* [PROBLEM] Please state how many lines of the listing contain the word "computer", giving the number by itself.

* [INPUT RECORDS]
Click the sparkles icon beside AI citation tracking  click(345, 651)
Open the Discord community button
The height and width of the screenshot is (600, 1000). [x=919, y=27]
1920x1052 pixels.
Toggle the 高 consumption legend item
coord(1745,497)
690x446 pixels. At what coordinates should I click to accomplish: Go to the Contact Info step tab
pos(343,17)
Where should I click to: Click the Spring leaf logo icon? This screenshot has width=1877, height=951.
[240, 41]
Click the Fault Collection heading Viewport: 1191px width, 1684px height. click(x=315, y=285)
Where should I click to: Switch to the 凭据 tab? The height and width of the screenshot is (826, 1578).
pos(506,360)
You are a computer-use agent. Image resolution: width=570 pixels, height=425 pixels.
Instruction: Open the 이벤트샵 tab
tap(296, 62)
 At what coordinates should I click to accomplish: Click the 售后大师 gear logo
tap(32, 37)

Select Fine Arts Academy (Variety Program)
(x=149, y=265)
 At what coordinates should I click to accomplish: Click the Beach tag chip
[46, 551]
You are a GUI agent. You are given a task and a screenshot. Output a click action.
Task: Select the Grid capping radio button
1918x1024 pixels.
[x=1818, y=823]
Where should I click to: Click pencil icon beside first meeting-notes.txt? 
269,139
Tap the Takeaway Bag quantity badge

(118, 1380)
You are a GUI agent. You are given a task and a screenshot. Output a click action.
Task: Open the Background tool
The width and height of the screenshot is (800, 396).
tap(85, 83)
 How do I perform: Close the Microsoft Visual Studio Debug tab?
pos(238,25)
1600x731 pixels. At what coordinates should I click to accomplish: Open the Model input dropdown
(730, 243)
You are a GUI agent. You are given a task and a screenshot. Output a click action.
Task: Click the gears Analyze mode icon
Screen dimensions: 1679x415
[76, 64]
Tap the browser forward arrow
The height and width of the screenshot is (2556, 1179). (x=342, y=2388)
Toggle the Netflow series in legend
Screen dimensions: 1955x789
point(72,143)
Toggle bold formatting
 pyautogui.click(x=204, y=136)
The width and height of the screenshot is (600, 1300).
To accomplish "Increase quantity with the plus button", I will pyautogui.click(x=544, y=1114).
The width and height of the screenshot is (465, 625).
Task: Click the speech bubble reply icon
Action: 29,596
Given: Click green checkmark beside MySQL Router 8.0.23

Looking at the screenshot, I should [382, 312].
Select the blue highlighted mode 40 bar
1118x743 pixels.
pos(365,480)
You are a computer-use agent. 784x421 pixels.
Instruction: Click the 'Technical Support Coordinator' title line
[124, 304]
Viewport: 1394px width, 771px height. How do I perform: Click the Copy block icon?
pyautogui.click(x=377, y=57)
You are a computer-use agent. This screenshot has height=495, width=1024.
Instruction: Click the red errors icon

* [ANSWER] 3